Sunday, March 6, 2011

What Will We Get Out of It?

"Then Peter said to him, 'We've given up everything to follow you.  What will we get out of it?"
 Matthew 19:27

Apparently, I've been asking the Lord this same question.  I didn't know I was, until He started answering it.  Inside the core of me, quietly sitting, waiting, watching, asking - this question has lived.  Secret things are always a surprise when they show themselves.  Through circumstances around me of watching friends walk through incredible grief and learning to pray as I've never done before, I began seeing surfaces of this question.  New dimensions coming into light when I tiptoed onto a territory that for so long I've had a lot of fear in - trusting the Lord that when I open my hear to love, He will hold my heart.  Again, this question becoming more loud and I becoming more aware of its existence inside of me.  

You see, the spaces in which the Lord takes us are not often where we first choose to go.  And its within the confines of a space that is uncomfortable, awkward and unfamiliar that I am forced to turn with full face to look to the One that brought me there.  Many times I would turn and not get a satisfying response as to why He brought me into this place.  Then this question lurking in the chambers of my belief system has finally awakened to show itself. I am beginning to realize, I really wasn't wanting to know why the Lord would bring me to these unfamiliar and strange places that I wouldn't have chosen to go on my own, but the earthquake question has always been, "What will I get out of it?"

In my world, I am all about me.  In the disciples world, Jesus was trying to bring them out of the burdensome yoke of living in a world that centered around them.  Peters asks this question - this question that is spilling over with unspoken emotion. The thing is, I don't actually live in my world. It has nothing to do with me.  I chose His Kingdom a long time ago. Its simply been the patience of the Father that He has allowed me to journey this place to finally begin to understand that the question I've been asking is near-sighted. With much grace, Jesus answers that heaven awaits us.  What more is there?

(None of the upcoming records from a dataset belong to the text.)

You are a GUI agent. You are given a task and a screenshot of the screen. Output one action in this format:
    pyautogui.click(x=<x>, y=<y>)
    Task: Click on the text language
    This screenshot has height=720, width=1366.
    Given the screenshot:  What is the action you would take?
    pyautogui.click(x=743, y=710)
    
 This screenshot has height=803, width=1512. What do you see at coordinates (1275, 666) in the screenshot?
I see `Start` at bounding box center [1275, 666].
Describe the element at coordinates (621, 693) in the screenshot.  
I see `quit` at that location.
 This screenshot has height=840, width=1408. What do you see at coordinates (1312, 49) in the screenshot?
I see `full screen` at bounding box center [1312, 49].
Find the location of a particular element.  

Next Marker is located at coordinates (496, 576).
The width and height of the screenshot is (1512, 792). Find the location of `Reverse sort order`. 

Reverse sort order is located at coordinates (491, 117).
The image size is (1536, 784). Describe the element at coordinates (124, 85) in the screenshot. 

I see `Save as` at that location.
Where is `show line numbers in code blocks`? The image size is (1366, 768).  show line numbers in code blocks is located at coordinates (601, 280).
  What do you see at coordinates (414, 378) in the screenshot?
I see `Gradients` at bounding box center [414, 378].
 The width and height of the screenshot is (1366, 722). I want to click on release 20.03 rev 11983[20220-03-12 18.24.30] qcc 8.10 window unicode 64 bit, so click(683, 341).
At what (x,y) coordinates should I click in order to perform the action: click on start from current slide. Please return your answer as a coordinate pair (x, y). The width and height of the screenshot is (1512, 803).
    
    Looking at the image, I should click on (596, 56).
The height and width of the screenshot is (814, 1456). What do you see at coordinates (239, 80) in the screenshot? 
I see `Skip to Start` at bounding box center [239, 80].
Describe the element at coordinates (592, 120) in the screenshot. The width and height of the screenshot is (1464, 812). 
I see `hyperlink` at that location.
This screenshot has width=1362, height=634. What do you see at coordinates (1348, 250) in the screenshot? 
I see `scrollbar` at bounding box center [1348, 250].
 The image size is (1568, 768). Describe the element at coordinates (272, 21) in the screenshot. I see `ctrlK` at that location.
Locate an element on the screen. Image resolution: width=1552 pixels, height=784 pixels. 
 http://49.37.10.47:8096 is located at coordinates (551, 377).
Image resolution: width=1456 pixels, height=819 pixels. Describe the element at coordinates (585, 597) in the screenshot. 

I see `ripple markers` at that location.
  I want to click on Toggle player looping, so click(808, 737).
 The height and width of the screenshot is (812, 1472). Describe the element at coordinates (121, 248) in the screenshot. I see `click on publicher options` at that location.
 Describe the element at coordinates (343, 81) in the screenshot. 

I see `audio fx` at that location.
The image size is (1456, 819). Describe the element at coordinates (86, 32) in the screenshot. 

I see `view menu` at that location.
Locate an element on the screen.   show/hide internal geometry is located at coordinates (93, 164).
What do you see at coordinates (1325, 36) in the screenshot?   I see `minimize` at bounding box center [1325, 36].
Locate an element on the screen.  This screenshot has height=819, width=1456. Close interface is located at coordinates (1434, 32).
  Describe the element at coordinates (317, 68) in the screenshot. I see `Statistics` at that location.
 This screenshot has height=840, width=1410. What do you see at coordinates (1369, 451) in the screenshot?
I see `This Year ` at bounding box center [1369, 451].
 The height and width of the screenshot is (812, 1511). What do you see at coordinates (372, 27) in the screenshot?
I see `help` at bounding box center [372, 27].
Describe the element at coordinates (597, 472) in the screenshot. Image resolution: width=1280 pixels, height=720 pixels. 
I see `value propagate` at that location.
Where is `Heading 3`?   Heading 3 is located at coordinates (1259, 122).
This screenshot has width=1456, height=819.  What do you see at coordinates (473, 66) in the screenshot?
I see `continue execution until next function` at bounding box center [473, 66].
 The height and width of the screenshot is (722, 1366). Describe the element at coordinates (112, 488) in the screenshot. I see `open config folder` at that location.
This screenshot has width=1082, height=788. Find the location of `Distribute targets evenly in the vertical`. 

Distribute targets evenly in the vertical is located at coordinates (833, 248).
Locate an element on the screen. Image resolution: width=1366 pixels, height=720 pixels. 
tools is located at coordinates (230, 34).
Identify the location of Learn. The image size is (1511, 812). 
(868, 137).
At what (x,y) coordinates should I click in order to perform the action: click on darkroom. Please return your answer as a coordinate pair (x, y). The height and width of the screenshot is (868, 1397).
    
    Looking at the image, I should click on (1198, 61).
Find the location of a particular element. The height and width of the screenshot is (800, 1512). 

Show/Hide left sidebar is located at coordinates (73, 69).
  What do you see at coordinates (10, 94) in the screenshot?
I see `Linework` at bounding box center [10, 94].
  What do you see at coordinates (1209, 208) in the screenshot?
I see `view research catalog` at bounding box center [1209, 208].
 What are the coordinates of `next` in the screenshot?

I've stopped for a rest on the journey. I am sitting on a bench, leaning down, plucking a blade of grass.  As I sit straight to look at this one blade of grass, I look past the green blade to see beyond it to the road that is still ahead of me.  I re-focus on the green blade.  Plucked from its life-giving source, it is without hope. It withers the longer I hold it. I continue to look at the blade.  Day becomes evening. That blade of grass holds nothing for me. If I choose to continue to focus on it, there is no hope for me in the end. It has nothing.  I look up again, past the withering blade to the road ahead.  Promise is beyond.  I put down the blade of grass. I still sit on the bench looking ahead.   I know that hope is beyond me - I choose to shift my focus beyond.

I couldn't tell you what will be met at the next leg of the journey.  Despair, rain, bears, sunshine...but I trust there will be more benches to sit and rest and wait.  I may not always walk as as quick as I'd like while journeying. I'd like to be there faster, but on this side of the journey, I am still human. As I stand up to start walking again, I ask the Father to bind to my heart the hope that He waits for me at the end.  The glorious end when I will finally see its always been about Him.

1 comment:

mitzi said...

Hey sweet girl! I just want to say "I love you"! and miss you so much! thanks for sharing your heart the way you do.